Willington, St Lawrence
St Lawrence's in Willington is an important early Tudor church built or rebuilt in the late 1530s by Sir John Gostwick, a protégé of both Cardinal Wolsey and Thomas Cromwell.
The church was listed Grade II in 1964, but this does not adequately reflect its historical, architectural and artistic significance, and it is recommended that the grading should be reviewed.
The church stands in a large graveyard on the edge of the village, near the site of Sir John’s former mansion (now demolished) and close to a large dovecote and stables built in 1541, now in the care of the National Trust and listed Grade I.
The church contains Sir John Gostwick’s tomb and two major seventeenth century tombs of his descendants, with sculpture by Maximilian Colt (master carver to King James I) and Edward Marshall.
It was restored and largely refitted in the 1870s by the architect Henry Clutton, who introduced elaborate tiling in the chancel, the design of which is influenced by the Aesthetic Movement.
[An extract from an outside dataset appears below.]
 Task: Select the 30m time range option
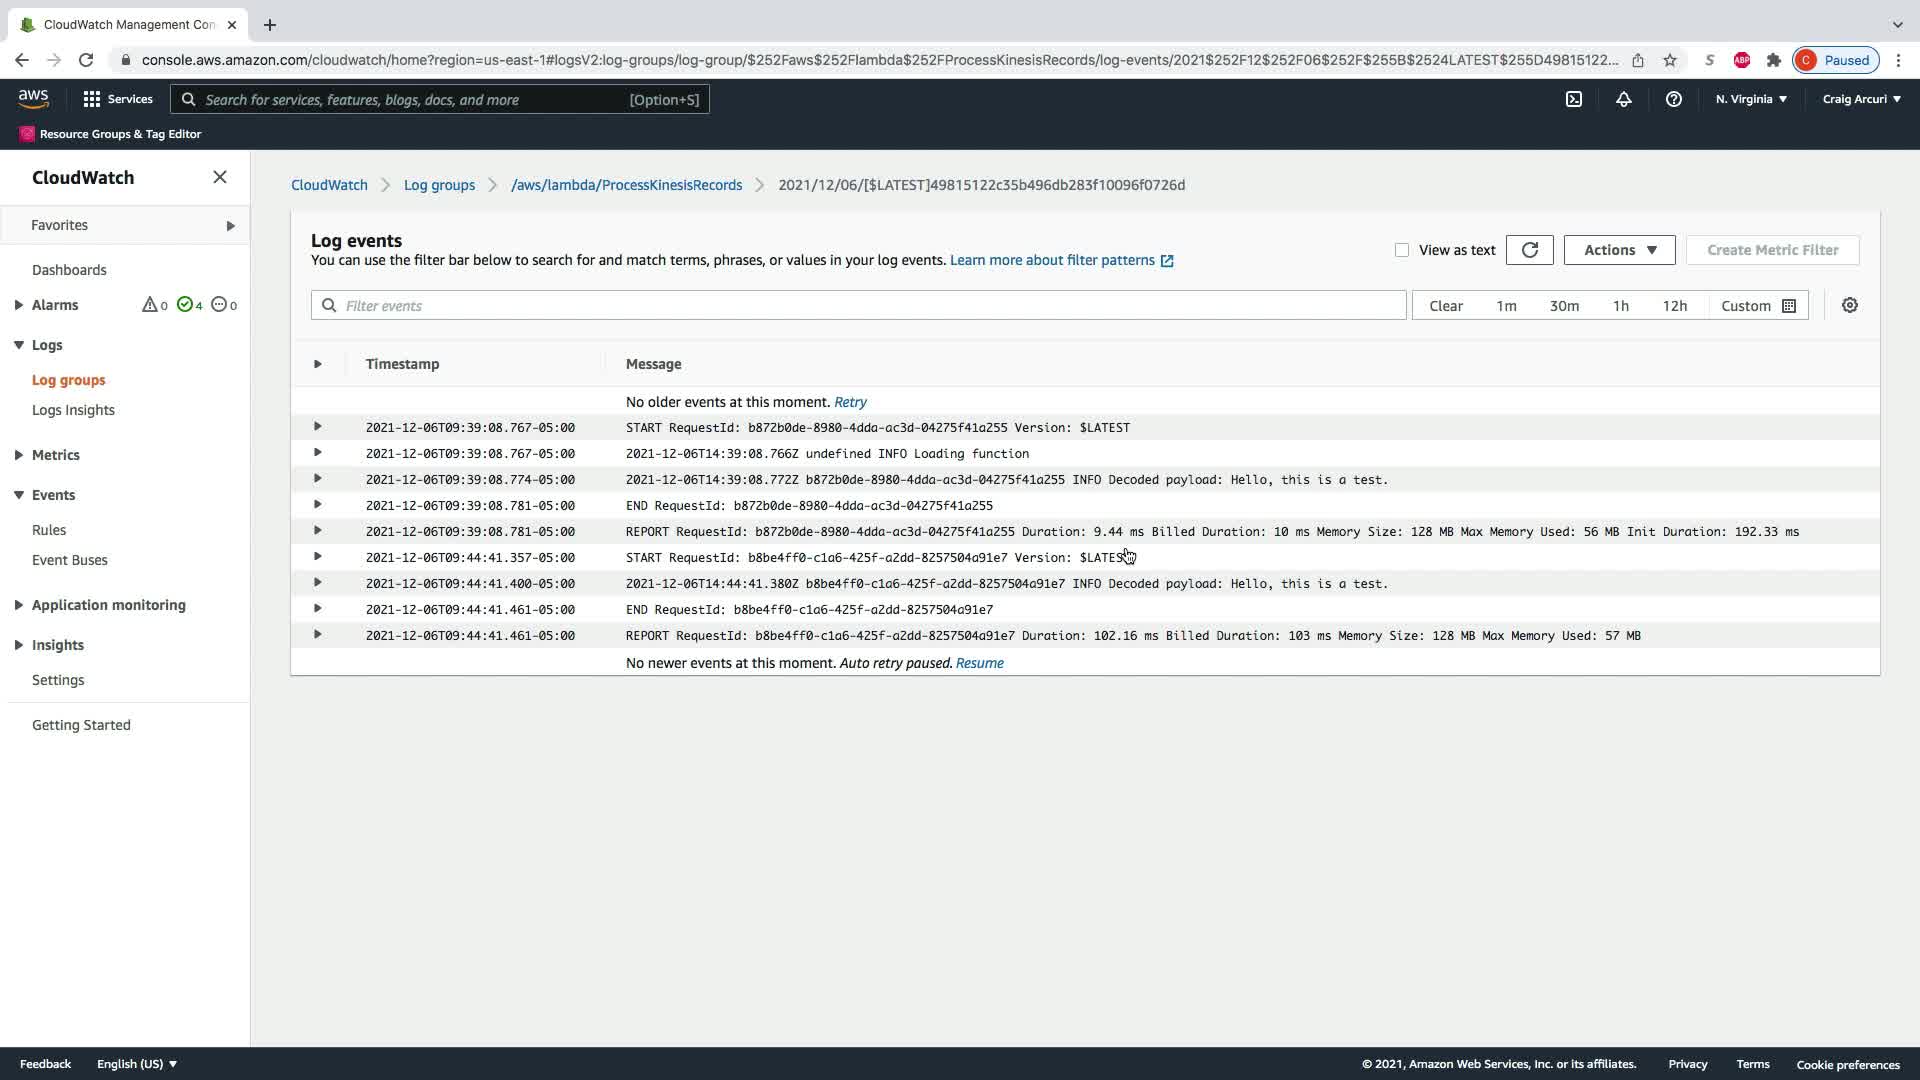coord(1564,306)
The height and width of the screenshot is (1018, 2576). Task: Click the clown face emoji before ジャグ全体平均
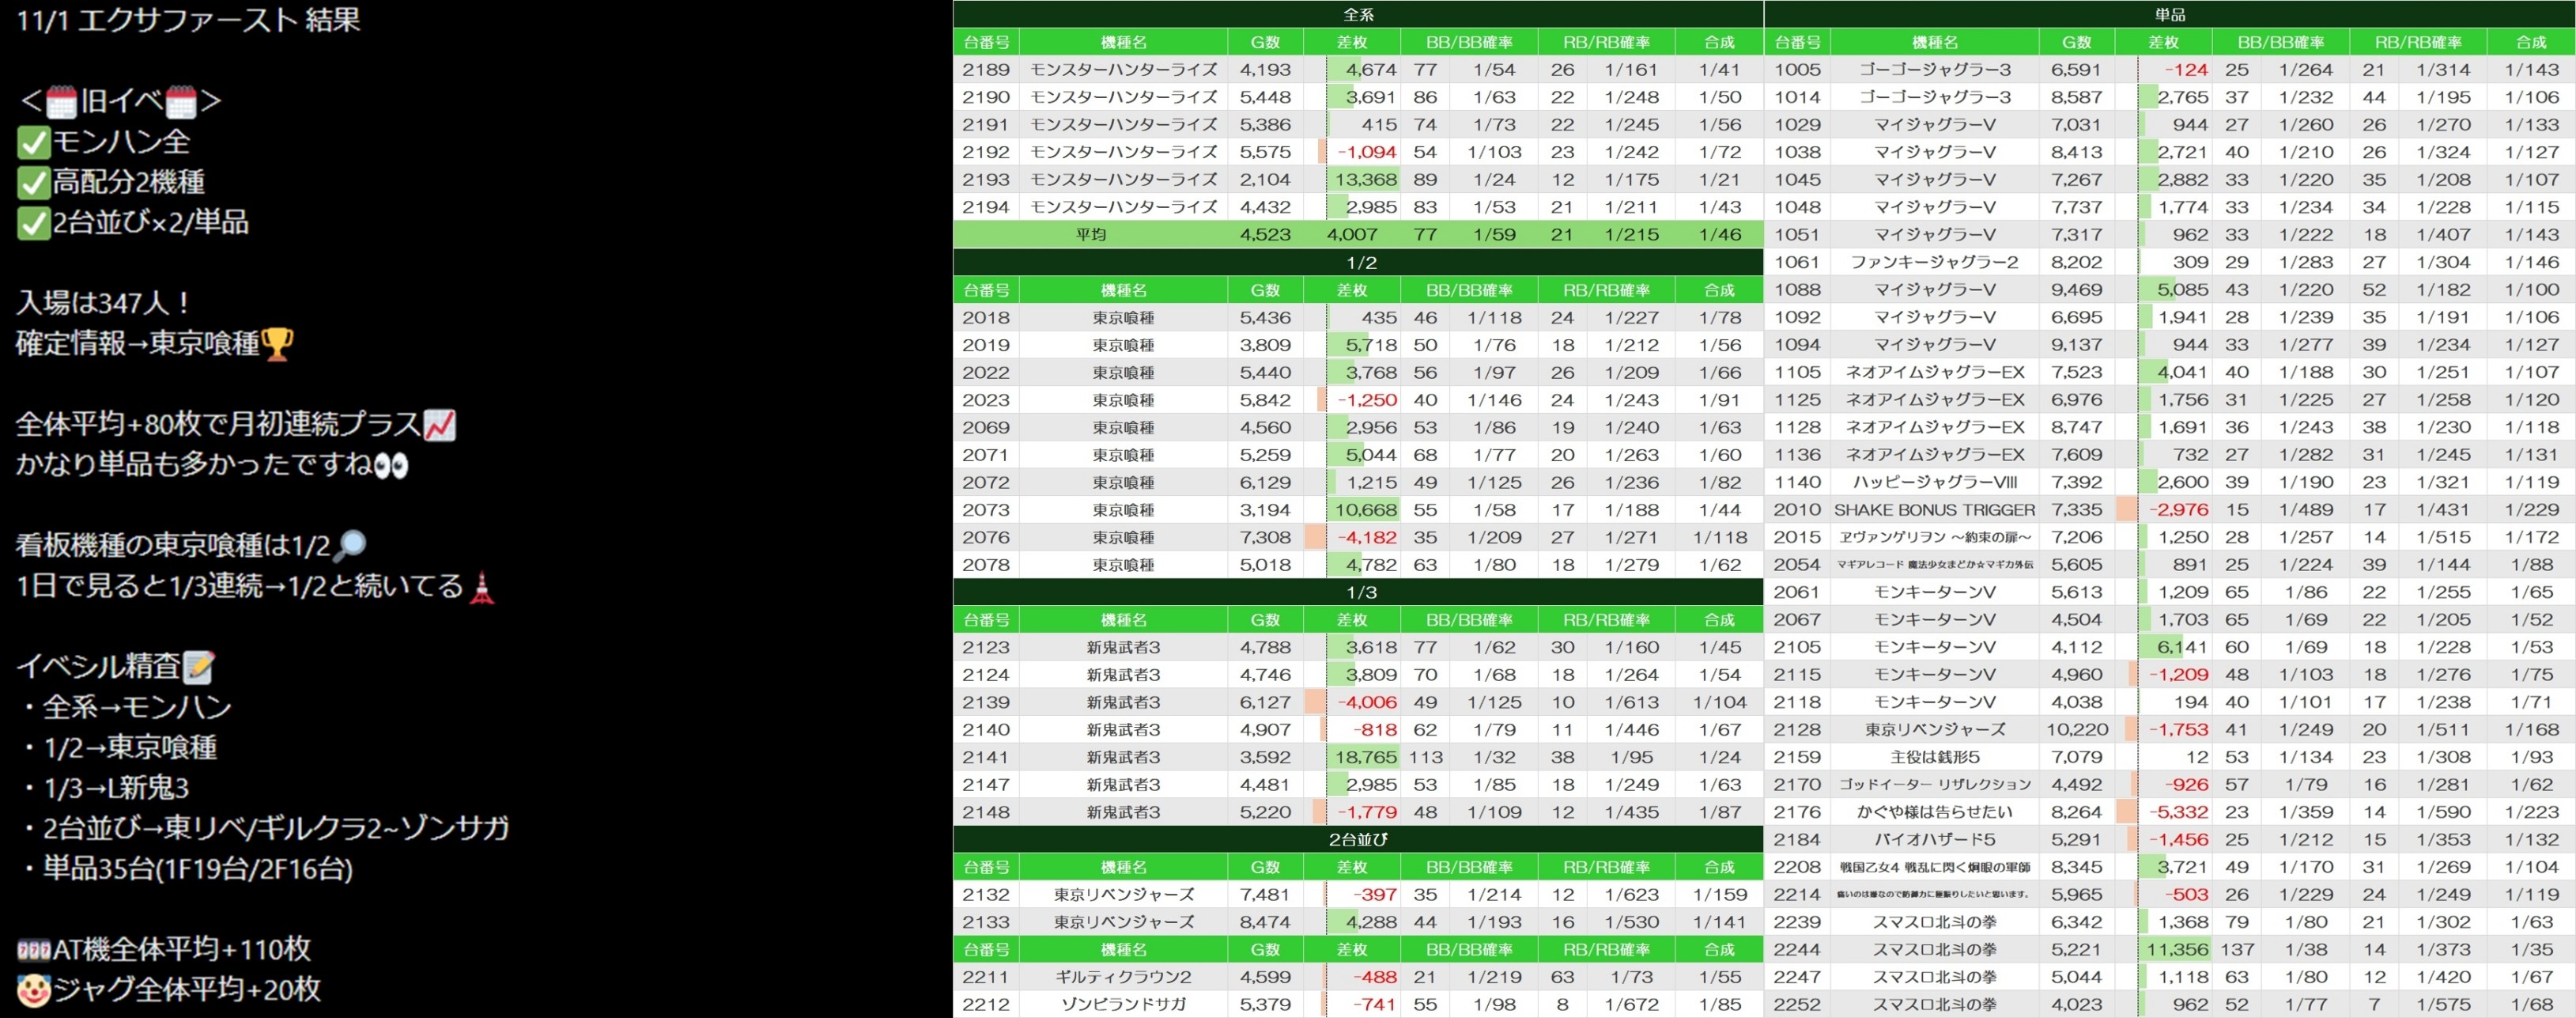(33, 990)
Extensive scattered droppings from pipistrelle and brown long-eared bats are found throughout the church, with a concentration beneath the roost at the rear of the nave. There are numerous roosts throughout the main body of the church, with the bats constantly changing location.
Several deflector boards have previously been erected inside the church and extensive droppings are visible on all of these. The church is cleaned weekly, but both services and community activities are disrupted by droppings and smell when bats are active.